In-vitro micro-propagation relies upon a liquid, semi-solid, or solid growth medium such as broth or agar multiplied under sterile growing conditions. The most common tissue culture techniques is meristem culture but other techniques such as callus culture, somatic embryogenesis, cell suspension, and protoplast culture are possible. TC plantlets tend to be less robust than suckers and require greater care due to their initial sterile production devoid of beneficial microorganisms. They are nevertheless regularly planted into fields with high pest and disease burdens and abiotic constraints. Inoculation of TC plantlets with beneficial microorganisms such as Fusarium oxysporum and Trichoderma spp. helps to reintroduce immunity. Micro-propagation through tissue culture techniques is an efficient method of producing large quantities and good quality plantlets but requires high capital investment and skills. Strict adherence to aseptic standards and micro-climatic conditions and care during the hardening is important. Careful examination of the stock is required to avoid culturing the infected plants. Farmers should be aware that planting TC culture plantlets from a single banana or plantain species causes low genetic diversity and variability that poses a risk if disease or pest outbreak occurs.
Tissue-cultured banana seedlings are not always conveniently available. Larger-scale banana farmers may wish to establish their own banana tissue-culture facility to ensure availability of disease-free seedlings.
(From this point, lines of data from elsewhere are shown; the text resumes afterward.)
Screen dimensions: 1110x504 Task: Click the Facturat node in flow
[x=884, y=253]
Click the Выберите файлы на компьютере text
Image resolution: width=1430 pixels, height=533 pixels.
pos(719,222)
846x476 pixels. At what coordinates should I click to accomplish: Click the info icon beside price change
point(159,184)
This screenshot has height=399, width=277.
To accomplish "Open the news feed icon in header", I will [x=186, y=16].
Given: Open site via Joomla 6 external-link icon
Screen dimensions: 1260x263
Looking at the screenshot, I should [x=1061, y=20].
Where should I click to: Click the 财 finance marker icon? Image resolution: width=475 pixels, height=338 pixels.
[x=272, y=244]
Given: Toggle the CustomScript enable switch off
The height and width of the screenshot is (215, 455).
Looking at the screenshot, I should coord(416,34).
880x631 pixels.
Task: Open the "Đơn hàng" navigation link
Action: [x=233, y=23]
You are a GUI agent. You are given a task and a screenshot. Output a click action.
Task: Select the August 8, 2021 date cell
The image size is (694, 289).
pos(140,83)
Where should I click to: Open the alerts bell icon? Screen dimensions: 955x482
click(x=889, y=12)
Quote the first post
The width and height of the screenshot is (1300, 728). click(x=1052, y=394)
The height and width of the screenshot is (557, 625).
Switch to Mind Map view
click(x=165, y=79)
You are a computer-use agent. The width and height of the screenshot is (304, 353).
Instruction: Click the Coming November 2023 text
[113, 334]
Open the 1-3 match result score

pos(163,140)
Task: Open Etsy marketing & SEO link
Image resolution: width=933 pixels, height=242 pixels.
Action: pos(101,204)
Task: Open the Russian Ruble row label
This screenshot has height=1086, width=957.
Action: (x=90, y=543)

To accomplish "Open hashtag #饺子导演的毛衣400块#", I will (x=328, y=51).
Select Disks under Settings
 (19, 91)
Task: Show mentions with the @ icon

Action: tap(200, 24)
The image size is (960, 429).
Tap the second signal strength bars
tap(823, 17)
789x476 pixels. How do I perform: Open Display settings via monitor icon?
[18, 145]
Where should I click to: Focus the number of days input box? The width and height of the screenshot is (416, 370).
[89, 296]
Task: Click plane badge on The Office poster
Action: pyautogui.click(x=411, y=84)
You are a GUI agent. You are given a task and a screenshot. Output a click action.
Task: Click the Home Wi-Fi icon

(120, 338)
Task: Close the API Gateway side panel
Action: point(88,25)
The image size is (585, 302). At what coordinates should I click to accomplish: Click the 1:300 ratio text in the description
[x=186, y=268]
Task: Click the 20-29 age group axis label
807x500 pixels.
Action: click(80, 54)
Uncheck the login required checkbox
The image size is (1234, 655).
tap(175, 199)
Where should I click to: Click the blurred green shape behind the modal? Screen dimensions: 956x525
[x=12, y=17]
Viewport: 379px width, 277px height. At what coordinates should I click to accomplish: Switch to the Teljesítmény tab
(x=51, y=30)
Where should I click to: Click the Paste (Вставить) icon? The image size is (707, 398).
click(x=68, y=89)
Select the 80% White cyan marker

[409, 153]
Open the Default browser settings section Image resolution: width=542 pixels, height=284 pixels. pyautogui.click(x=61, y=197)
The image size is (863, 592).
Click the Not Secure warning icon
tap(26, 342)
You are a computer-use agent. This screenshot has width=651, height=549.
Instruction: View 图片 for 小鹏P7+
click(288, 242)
To make TC plantlets readily accessible to farmers in remote areas, there is need for linkages with macro-propagation nurseries.
Water purification systems for producing double distilled water are needed to prepare the stock solutions and media, autoclave for sterilizing tools and media, pH meter and refrigerator to store the stock solutions and hormones. Laminar airflow cabinets to perform culturing and subculturing plants, these can be high-end models for specialized laboratories with large output capacity but may also be fabricated with plastic boxes and a small air filter. Other materials required include a pH meter, hot plate/stirrer, glasswares and beakers, forceps, bunsen burner, wash bottles, brushes, culture vessels and tubes, Erlenmeyer flasks, graduated cylinders, glass pipettes, scalpel handles, and blades, spatulas, stir bars, roll tape, gloves, parafilm, lab markers, paper towels, detergents, isopropyl alcohol, chlorine bleach, and brushes. Growth media for the preculture are made with Murashige & Skoog basal medium supplemented with 5.0 mg/l BAP, and subculture media are half of those concentrations. An air-conditioned room fitted with two 40-watt fluorescent tubes and a 16-hour photoperiod.
The first step is to collect suckers 40–100 cm tall from strong mother plants that are free of disease symptoms, making sure to separate the sucker without cracking the corm. It is advised to collect at least two suckers from each plant source, one for micropropagation and the other for a nursery farm for future propagation. Approximately 10 cm of inner tissue containing the meristematic corm is excised from the stem by removing the leaf sheaths in a clean laboratory and rinsed with water to wash of soil. The second part of the process happens in a laminary flow hood using autoclaved scalpels, forceps, cutting plates and solutions. The entire corm is disinfected by submerging it in series of disinfectant solutions. Next, the surface-sterilized corm is trimmed until it measures 1 × 1 cm, with the corm tissue as thin as possible. On a fresh cutting plate, the corm is cut longitudinally into propagules of 0.5 cm. Propagules are placed in tubes with growth media and closed with an open cap. Over one month the propagules are kept in the room during which bulging and browning of the corm, greening of leaf tissue and shoot emergence is monitored. Contaminated or off-growth precultures must be discarded. When the propagules are 2 cm tall, they are transferred from tubes into jars with growth media to proliferate more shoots. Larger propagules can be cut in two. These subcultures must be kept in the growth chamber for 3-4 weeks to obtain desired numbers of shoots.